Seu poema mais conhecido é Ilusões da Vida, transcrevemos abaixo a mais antiga versão encontrada, as posteriores apresentam variantes:

Quem passou pela vida em branca nuvem, E em plácido véu adormeceu, Quem o frio da desgraça não sentiu, Quem passou pelo mundo e não sofreu Foi espectro de homem e não foi homem, Só passou pela vida e não viveu

 

A tradução de Os Cantos de Selma, de Ossian, foi publicado pela Tipografia da República, na cidade do Rio de Janeiro no ano de 1872 em edição de sete exemplares, destinados a Eponina Otaviano (esposa do poeta); José Martiniano de Alencar (o primeiro emprego do escritor cearense no jornal foi obtido graças à amizade com Otaviano na Faculdade de Direito de São Paulo); Eduardo de Andrade Pinto (ministro e senador do Brasil durante a República Velha); Salvador de Menezes Drummond Furtado de Mendonça (advogado, jornalista, diplomata, romancista, ensaísta, poeta, tradutor, teatrólogo e um dos fundadores da Academia Brasileira de Letras); Luís Barbosa e Henrique Brown.
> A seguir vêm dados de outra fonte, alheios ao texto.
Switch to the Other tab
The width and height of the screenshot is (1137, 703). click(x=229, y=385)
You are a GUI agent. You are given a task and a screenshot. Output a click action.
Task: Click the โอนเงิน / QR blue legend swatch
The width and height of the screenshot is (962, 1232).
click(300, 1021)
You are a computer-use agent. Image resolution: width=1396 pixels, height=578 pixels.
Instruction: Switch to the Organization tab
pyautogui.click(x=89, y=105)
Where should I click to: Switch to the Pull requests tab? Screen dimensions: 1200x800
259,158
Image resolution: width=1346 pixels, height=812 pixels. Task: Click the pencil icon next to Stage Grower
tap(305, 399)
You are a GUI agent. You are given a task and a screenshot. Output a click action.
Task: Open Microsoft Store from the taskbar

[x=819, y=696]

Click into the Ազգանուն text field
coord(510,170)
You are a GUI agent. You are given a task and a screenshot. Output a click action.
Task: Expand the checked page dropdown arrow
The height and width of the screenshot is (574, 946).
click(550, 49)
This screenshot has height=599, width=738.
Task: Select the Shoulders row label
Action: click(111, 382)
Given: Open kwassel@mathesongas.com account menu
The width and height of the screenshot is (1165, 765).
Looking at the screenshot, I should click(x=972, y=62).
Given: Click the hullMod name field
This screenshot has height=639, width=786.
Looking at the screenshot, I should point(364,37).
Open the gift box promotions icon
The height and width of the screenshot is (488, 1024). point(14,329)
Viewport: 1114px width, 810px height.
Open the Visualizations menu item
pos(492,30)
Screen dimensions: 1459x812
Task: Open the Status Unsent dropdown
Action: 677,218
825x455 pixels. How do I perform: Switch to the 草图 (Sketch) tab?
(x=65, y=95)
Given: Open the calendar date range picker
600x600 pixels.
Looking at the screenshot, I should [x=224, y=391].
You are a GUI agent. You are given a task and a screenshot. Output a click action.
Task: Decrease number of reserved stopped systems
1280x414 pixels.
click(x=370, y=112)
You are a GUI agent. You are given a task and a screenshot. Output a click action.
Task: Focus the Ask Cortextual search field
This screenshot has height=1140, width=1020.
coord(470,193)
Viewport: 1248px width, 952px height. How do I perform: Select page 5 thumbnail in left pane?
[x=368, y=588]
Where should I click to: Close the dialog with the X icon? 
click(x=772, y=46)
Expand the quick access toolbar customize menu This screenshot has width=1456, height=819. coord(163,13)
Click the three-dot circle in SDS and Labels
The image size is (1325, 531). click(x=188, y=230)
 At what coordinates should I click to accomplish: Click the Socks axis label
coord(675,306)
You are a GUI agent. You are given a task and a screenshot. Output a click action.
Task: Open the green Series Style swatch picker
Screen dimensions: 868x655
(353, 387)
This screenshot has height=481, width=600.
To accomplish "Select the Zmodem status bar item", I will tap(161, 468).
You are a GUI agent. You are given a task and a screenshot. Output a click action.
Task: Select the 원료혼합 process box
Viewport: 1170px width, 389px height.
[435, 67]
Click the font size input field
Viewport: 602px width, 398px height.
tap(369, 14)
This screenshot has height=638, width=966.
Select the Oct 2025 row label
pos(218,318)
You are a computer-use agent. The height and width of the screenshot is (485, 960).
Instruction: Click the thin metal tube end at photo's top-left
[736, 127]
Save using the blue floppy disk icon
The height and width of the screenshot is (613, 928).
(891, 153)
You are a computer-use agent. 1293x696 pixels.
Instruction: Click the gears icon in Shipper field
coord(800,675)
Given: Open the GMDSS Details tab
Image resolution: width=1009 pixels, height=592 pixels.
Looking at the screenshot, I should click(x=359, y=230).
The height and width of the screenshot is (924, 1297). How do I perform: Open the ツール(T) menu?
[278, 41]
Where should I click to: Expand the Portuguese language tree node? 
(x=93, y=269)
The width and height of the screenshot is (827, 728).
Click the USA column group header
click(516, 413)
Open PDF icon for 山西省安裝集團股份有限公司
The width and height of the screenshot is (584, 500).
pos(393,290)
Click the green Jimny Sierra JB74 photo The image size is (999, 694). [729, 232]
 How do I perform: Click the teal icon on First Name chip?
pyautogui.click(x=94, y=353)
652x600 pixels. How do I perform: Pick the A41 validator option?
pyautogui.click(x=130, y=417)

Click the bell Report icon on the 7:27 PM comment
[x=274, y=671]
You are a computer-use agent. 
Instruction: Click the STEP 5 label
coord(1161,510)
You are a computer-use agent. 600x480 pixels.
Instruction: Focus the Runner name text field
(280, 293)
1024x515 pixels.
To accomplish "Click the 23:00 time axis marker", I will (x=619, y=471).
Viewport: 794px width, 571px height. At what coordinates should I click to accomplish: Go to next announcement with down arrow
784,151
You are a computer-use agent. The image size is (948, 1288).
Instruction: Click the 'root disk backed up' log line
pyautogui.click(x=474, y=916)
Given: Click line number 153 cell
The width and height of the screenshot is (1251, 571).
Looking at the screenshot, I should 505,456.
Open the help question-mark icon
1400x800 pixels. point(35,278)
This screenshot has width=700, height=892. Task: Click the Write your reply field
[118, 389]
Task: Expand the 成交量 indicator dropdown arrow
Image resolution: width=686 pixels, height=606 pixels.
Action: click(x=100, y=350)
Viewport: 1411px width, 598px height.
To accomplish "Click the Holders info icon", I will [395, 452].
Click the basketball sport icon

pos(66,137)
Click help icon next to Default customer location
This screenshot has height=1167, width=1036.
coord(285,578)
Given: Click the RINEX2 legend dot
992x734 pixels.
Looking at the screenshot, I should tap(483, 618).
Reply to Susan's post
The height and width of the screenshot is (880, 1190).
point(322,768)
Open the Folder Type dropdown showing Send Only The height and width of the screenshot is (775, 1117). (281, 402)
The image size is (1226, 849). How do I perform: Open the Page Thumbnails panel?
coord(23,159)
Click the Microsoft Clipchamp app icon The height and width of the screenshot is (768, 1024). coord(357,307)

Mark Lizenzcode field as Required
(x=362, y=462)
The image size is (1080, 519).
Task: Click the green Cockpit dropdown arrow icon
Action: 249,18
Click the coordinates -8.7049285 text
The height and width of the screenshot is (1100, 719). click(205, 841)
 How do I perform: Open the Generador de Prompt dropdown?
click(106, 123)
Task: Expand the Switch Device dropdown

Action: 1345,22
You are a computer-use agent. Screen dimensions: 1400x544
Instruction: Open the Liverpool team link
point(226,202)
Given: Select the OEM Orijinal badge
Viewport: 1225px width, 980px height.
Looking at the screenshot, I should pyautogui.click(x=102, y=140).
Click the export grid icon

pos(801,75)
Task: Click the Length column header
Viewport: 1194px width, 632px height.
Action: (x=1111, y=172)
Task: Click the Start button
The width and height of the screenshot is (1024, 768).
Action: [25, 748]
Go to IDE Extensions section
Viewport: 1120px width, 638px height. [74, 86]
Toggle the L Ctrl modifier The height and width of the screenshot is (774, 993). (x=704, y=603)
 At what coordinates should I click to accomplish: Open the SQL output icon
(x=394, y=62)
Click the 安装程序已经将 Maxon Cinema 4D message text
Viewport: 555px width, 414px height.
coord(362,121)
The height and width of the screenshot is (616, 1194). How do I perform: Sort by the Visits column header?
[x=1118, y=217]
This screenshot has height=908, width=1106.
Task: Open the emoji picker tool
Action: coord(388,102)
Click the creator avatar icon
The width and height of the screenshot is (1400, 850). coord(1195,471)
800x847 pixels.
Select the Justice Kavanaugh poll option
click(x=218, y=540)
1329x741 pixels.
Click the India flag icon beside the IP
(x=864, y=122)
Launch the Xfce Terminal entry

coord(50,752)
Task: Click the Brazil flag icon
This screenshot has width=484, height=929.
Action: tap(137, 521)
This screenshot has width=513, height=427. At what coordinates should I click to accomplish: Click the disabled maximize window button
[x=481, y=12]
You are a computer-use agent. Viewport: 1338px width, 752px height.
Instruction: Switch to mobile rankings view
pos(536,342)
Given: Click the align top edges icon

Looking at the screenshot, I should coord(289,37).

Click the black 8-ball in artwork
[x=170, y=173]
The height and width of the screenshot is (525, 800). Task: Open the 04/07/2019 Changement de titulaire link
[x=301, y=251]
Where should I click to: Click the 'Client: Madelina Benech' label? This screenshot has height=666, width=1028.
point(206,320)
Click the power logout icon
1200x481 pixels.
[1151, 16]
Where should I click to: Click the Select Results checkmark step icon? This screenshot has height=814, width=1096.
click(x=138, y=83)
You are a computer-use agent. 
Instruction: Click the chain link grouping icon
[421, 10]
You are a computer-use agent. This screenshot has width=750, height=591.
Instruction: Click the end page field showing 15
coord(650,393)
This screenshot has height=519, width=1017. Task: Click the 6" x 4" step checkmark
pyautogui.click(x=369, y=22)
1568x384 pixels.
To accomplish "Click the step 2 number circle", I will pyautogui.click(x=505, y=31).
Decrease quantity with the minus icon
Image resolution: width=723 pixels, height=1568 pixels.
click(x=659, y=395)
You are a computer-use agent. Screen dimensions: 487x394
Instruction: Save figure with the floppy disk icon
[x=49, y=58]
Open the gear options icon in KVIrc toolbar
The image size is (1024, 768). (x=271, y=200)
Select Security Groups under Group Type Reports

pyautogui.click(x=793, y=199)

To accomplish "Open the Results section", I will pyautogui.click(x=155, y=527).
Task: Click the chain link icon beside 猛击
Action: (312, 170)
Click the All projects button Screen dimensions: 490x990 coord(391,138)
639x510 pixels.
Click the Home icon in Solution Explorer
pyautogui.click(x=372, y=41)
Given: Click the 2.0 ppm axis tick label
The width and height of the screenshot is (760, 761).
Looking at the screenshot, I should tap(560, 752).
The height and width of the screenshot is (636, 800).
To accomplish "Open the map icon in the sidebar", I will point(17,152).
Um dos exemplares foi destinado ao próprio autor da tradução. No opúsculo foi publicada uma carta do jornalista Salvador de Mendonça ao escritor José de Alencar. Francisco Otaviano confessou ao amigo Salvador de Mendonça que viu a edição de 1807 em língua gaélica da Sociedade Escocesa de Londres, mas traduziu sobre uma edição de 1814 de James Mac-Pherson, poeta escocês, colecionador de poemas ossiânicos que durante muitos anos coletou os versos, de boca a boca, em gaélico escocês.

 Faz tempo que namoro com os melancólicos Cantos de Selma, Ossian já estava velho e cego quando ditou a maioria dos seus poemas. É grande a polêmica em torno da autenticidade da obra, o doutor Johnsonacusou Mac-Pherson de falsário. Em 1870 John Smith, ministro de Kilbrandon, entrou em defesa de Mac-Person e publicou Antiguidades Gaélicas, provando a autenticidade dos versos de Ossian, o filho de Fingal. Finalmente a Highland Society formou uma comissão para pôr um ponto final na questão, o trabalho resultou num volume de 500 páginas. Alguns estudiosos chegaram à conclusão que os cantos do bardo gaélico têm “vários pontos em comum com Homero, e são por vezes mais belos do que a poesia hebraica”. A polêmica e os Cantos… estão na mira da Confraria dos 100 Bibliófilos do Sertão Paraibano para uma edição especial.